Records
-----

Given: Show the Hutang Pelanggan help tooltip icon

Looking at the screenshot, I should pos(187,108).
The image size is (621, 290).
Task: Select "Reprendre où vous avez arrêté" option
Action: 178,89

-----

Write out the items again, replacing "tooltip icon" with "info button" everywhere it appears and leaving everything else unchanged.

Given: Show the Hutang Pelanggan help info button

Looking at the screenshot, I should pos(187,108).
The image size is (621, 290).
Task: Select "Reprendre où vous avez arrêté" option
Action: 178,89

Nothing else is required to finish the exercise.